-- EXERCISES TO COMPLETE --
a. In the e-Motion project description, condense the paragraph beginning "The developing choreography inspired" into a short bulleted list that keeps its main facts.
b. Proceed with the e-Motion project description, picking up after its final sentence about the four quadraphonic speakers.
[start of SELECTED TEXT]
Text Digest

Synopsis of the Project

e-Motion: Our Reality was an inter-disciplinary collaboration presented at the Krannert Art Museum (http://www.art.uiuc.edu/galleries/kam/), on the campus of the University of Illinois, Urbana-Champaign. It took place from June 17th-28th, 2003 in conjunction with the “Here&Now” exhibition which featured regional artists and their work. The collaborators on this project included Bradford Blackburn (music composer and creator of this Web page), Elizabeth Johnson (dancer), Hank Kaczmarski (engineer), Ya-Ju Lin (dancer), Jessica Ray (dancer), Benjamin Schaeffer (programmer), Cho-Ying Tsai (dancer), and Luc Vanier (choreographer). Hank Kaczmarski is the Director of the Integrated Systems Laboratory (http://www.isl.uiuc.edu/) at the Beckman Institute of the University of Illinois, Urbana-Champaign and coordinated the visual virtual reality portions of the project including the ten camera motion capture system, and the inclusion of 3-D images of artworks being displayed in the museum. Ben Schaeffer, a research programmer for ISL, wrote the software that allowed the dancers to manipulate 3-D visual imagery in real-time. Luc Vanier, a professor of dance at the University of Illinois, and a choreographer with a deep interest in motion capture technology, worked with the dancers to develop movement that tested and utilized the capabilities of both the graphic and musical virtual reality systems.

The developing choreography inspired new approaches for interfacing with the dancer’s movement and thus a circle of feedback was quickly established between dancers, visual programmers, and the interactive music design. As a result, the project was continuously growing in sophistication, nuance, and organicism with each day’s work. The museum visitors were able to watch this process happen up close, and view the work in progress at daily showings where they were given demonstrations of the technology and were invited to ask questions. For the collaborators this was a great opportunity to get feedback from audience members about their reactions to the technology, and to gain a greater understanding of how people interpret the various relationships between human and machine in an interactive performance.

Synopsis of the Music

The music for e-Motion was not "composed" in the traditional sense, but was instead a design for an interactive performance space that facilitated the sonification of the dancer's. motion. Unlike previous work I have undertaken utilizing similar technology, the music for e-Motion differed because it used a three-dimensional motion capture space for the control of the music. To make this possible, it was necessary to use a minimum of two video cameras whose combined perspectives formed a 90° angle when placed on adjacent sides of the marley floor (where the dancer was performing). By overlapping the view of both cameras in this way, the dancer’s movement could be viewed in any direction: front-to-back, side-to-side, up-and-down, etc., as opposed to simply looking at their motion in 2-D. The output from each camera was analyzed in real-time on separate computers (logically dubbed “Computer A” and “Computer B” for their respective associations with Camera A and Camera B). The data from the analysis of each camera’s output was translated into MIDI (Musical Instrument Digital Interface) data using Max (a graphic object programming language for interactive computer music) and then realized in musical sound using an external synthesizer. The sound was diffused according to the dancer’s location amongst four speakers arranged quadraphonically around the motion capture space.
[end of SELECTED TEXT]
[start of DATA EXTRACT]
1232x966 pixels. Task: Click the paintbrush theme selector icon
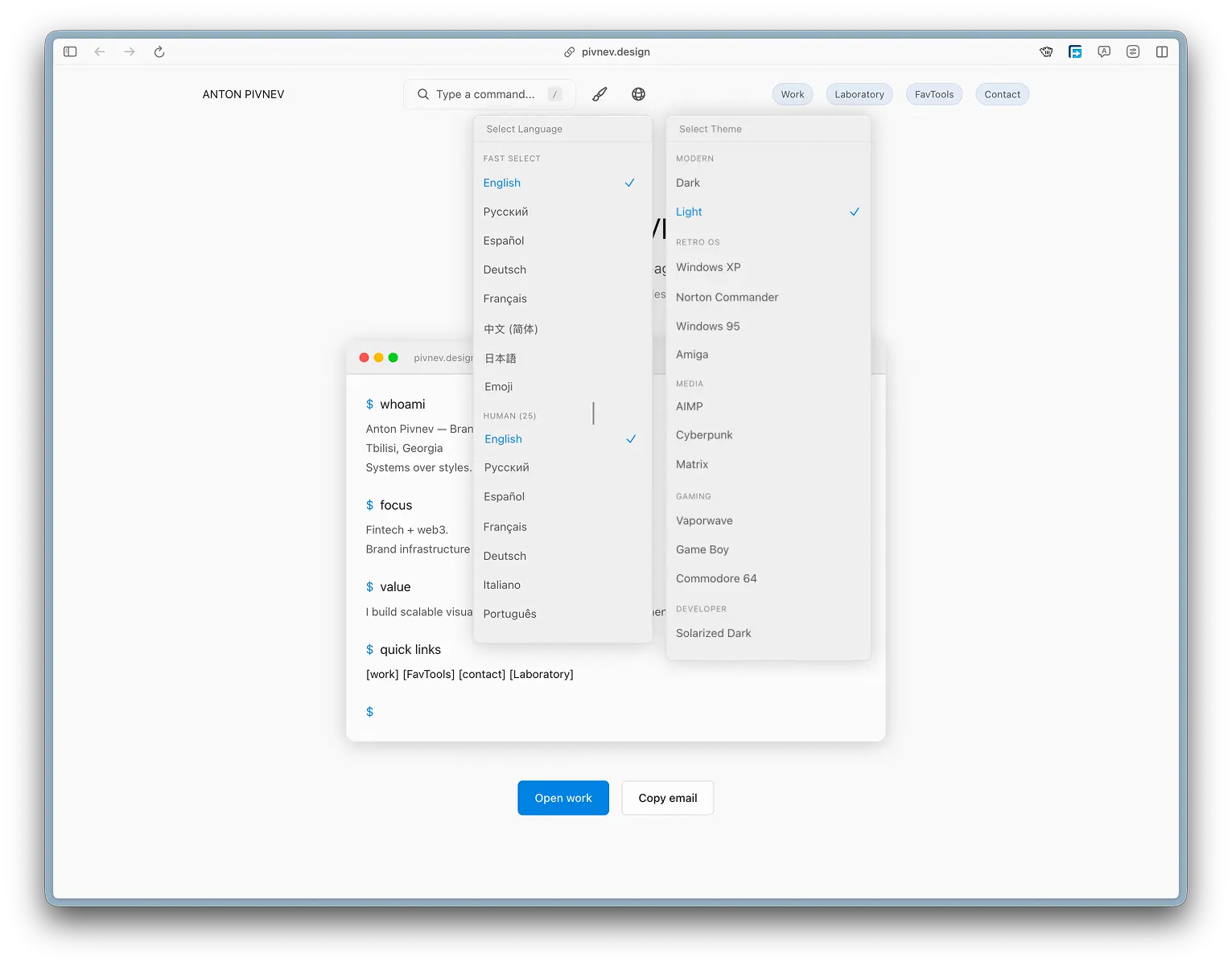click(x=600, y=94)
[end of DATA EXTRACT]
-- EXPECTED ANSWERS --
a.
- The evolving choreography led to new ways of interfacing with the dancers' movement, creating a feedback circle among dancers, visual programmers, and the interactive music design.
- The project grew in sophistication, nuance, and organicism each day.
- Museum visitors watched the process up close and attended daily showings with technology demonstrations and chances to ask questions.
- The collaborators gained audience feedback on reactions to the technology and a better sense of how people interpret human-machine relationships in interactive performance.

b.
Video Analysis Process

The video analysis and motion tracking program which provided data concerning the dancer’s movements was a third-party program written for the Max programming language called Cyclops (authored by Eric Singer). It allows for a digitized video signal to be processed in real time in a variety of ways. It works by dividing up each new frame of the digitized video into a grid of a predetermined size (for e-Motion I chose to use an 8x8 grid containing sixty-four blocks for reasons I will explain later). Within each coordinate block contained in the grid the user can include a “zone” function, which designates that a particular kind of analysis is to occur for the block containing the zone. With each successive frame the pixels contained within the block are summed together to produce an average shade or color. Depending on whether any change has occurred, and or what type of analysis has been specified for the zone, a value may be sent out. The values, along with an ounce of imagination, can then be used to control an infinite variety of processes within Max.

The 3-D motion capture space for the music was that area where the separate views of the two cameras overlapped, in other words the shared image from two different perspectives. Since there were some areas where the cameras' views naturally did not overlap, but yet were still visible, this was considered to be part of the peripheral 2-D motion capture space.

In the arrangement used in e-Motion both cameras formed a nearly perpendicular angle with each other, therefore it is possible to think of the 3-D motion capture space as similar in shape to a cube (even though its actual geometry was closer to an asymmetric polygon due to the fact that the diameter of the view seen by the video camera widened exponentially with distance from the lens).

For each camera, the 8x8 grid within Cyclops was divided up into four quadrants of equal dimensions (4x4, or 16 blocks each). The zones assigned to each of these blocks were numbered 1 to 64 and distributed so that modular arithmetic could be used to determine which quadrant any particular zone number, that was currently registering a change in values, belonged to (quadrant 1 contained the series: 1, 5, 9...; quadrant 2 contained the series: 2, 6, 10...; quadrant 3 contained the series 3, 7, 11...; quadrant 4 contained the series: 4, 8, 12...). For example, if zone #34 was registering a change in values, than 34 would be divided by 4 to produce a remainder of 2 thus indicating that the change was occurring in quadrant 2.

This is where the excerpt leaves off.